Said Marysa, “Someone actually just reached out to me for a tattoo design, which I was really amazed by. People have reached out about the Senior Luncheon design and the Orange Shirt Day design. So, if anyone stumbles upon me, they can reach out to me on the website if they want anything that is customized or specific to them. I’ve also done a couple logos for small businesses as well.”
You may recognize Marysa’s signature designs on the logos for other tribal member-owned businesses, including Shaylene Henry’s Coastal Sweets and Treats, Kwani Sanchey’s Sacred Skincare, and Nina Gobin’s Morning Star Creations.
Marysa has a number of projects on the horizon that are sure to showcase her work with the Coast Salish art staples: trigons, ovoids, and crescents. Most recently, she received a shipment of seven colorful bolts of fabric, all of which feature her designs and can be used to create items such as regalia and ribbon skirts. The fabric that is currently available for sale includes dinosaurs, strawberries, moons, bear tracks accompanied with the slogan ‘Land Back’, flowers, and hummingbirds, with the promise of many more designs to come.
She stated, “I’ve been really working on my repeating patterns, because those can go on anything. They can go on blankets, they can go on fabric, they can go on backpacks. When I make those designs, I try to make them really bright and happy. I try to express my heart through whatever I’m drawing in the moment, and I like things that make you feel happy when you look at them.”
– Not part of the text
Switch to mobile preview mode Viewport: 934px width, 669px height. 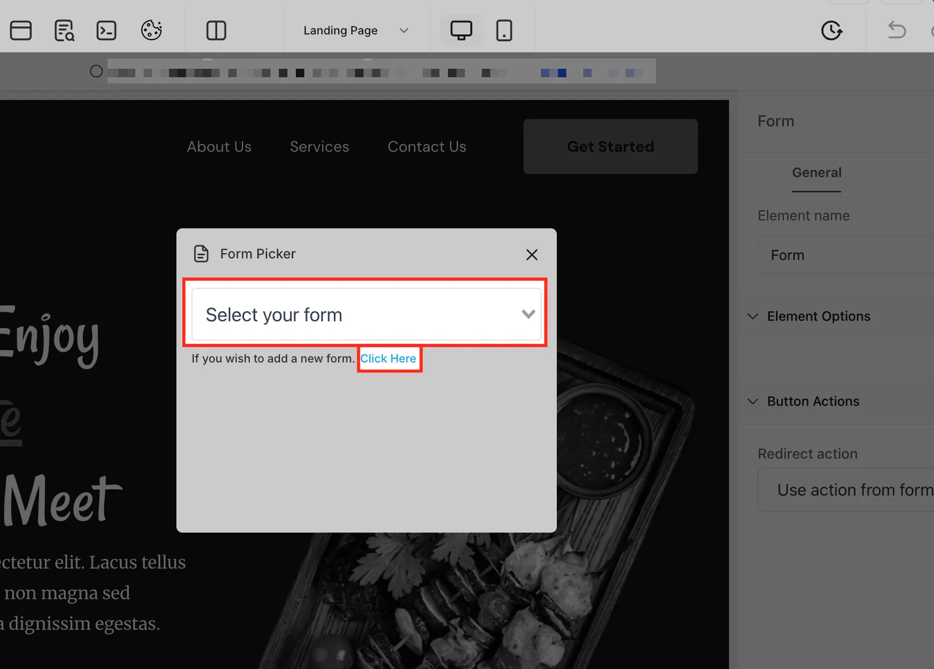click(504, 30)
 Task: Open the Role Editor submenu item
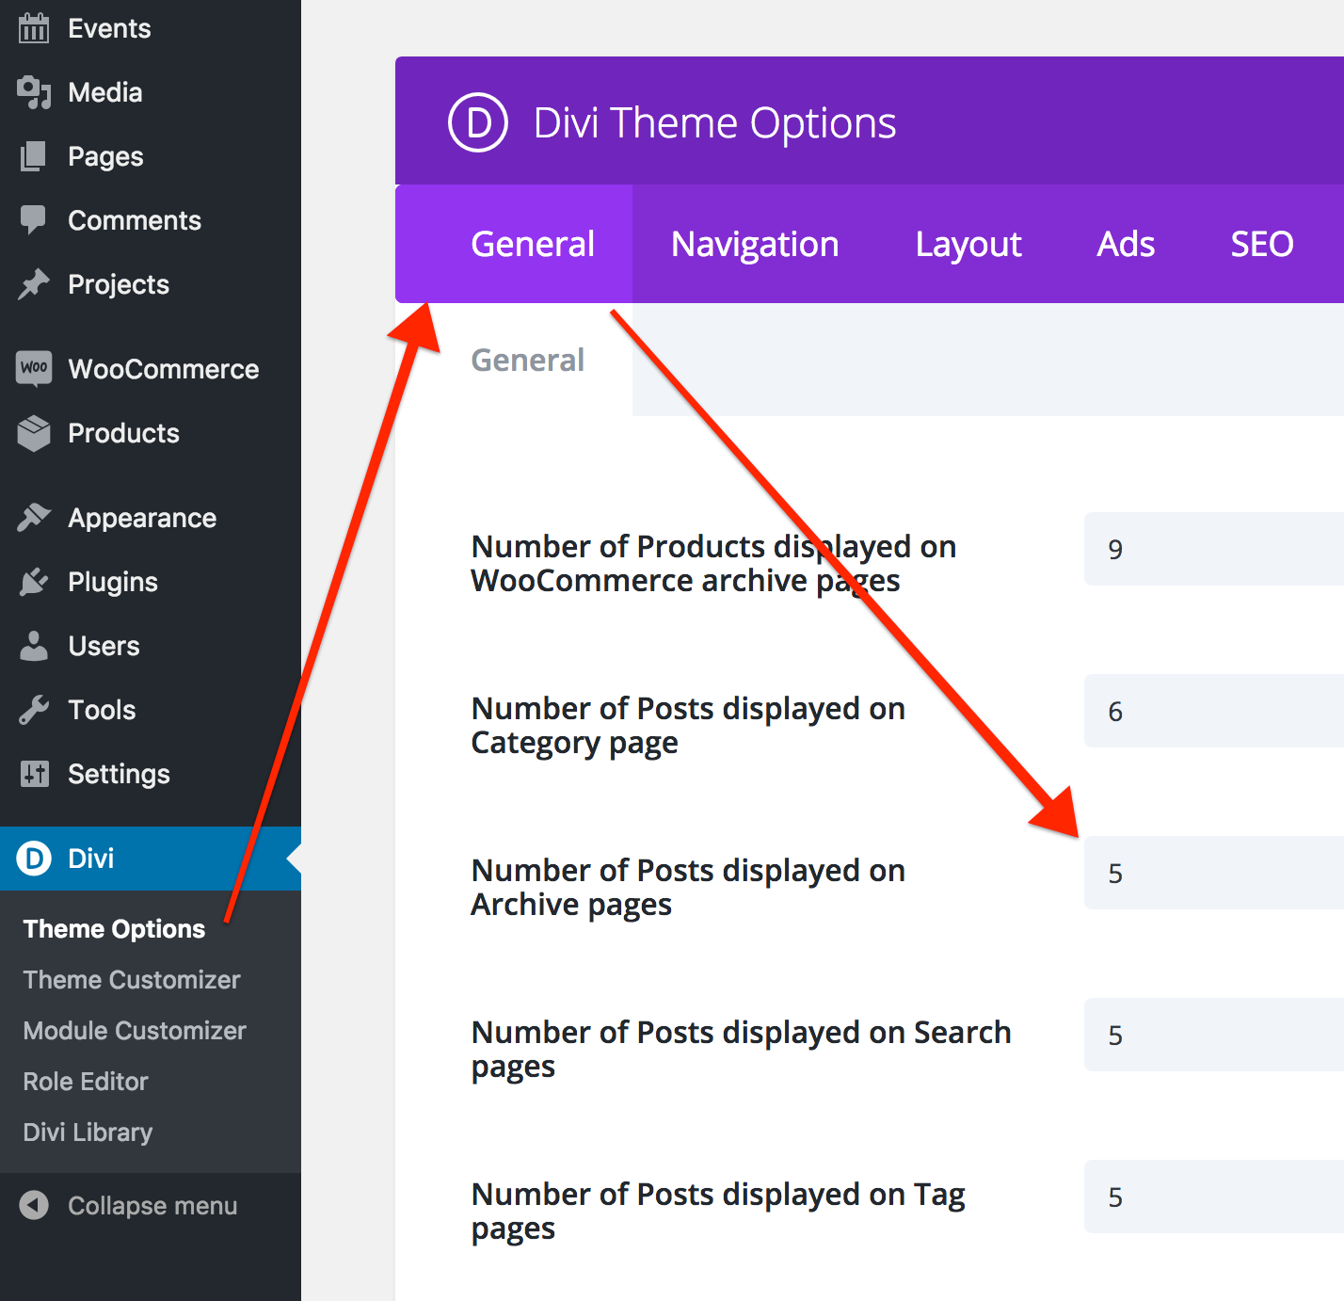[86, 1082]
When asked what her top three favorite designs are so far, she mentioned one of her recent works, a cedar basket-themed piece that includes the message ‘Respect Our Ancestors’ in both English and Lushootseed, as well as the floral tattoo-esque design that reads ‘Honor Your Ancestors.’ And the Senior Luncheon commission that is a re-creation of a photograph of a young Marysa and her grandma offering prayers to the spirit of a cedar tree.
It is clear to see that Marysa Joy’s Creations is resonating with tribal members throughout the Northwest region. And locally, the people of Tulalip are proud to say that Marysa’s art is a strong representation of the Tribe’s cultural lifeways, which is depicted in every single design that she creates.
“I honestly draw all the time,” Marysa said. “Any free time I get, I draw. Digital art is now a big part of my life, I find it really soothing, calming, peaceful, and it’s a really good way to express yourself. You’ve got to be in a good place when you’re doing it. Sometimes if I need a break, I’ll step away and recharge myself and wait a bit before I pick it back up. I feel so good about the work that I put out and what it conveys, I am extremely grateful.”
Be sure to follow Marysa on all of your social media accounts to stay updated on her latest art pieces. She can be found on Facebook under the page titled Marysa Joy’s Weaving, and also on Instagram, @MarysaJoysCreations, as well as on TikTok as her Indian name, @Salsalitsa. And of course, her products for sale are available on her website. And as a reminder, that URL is www.MarysaJoysCreations.com.
She expressed. “Overall, I think the vibe is to create and share resources that we can all use in our community. And I think it’s important to convey all those emotions and feelings with a good mind and a good heart.”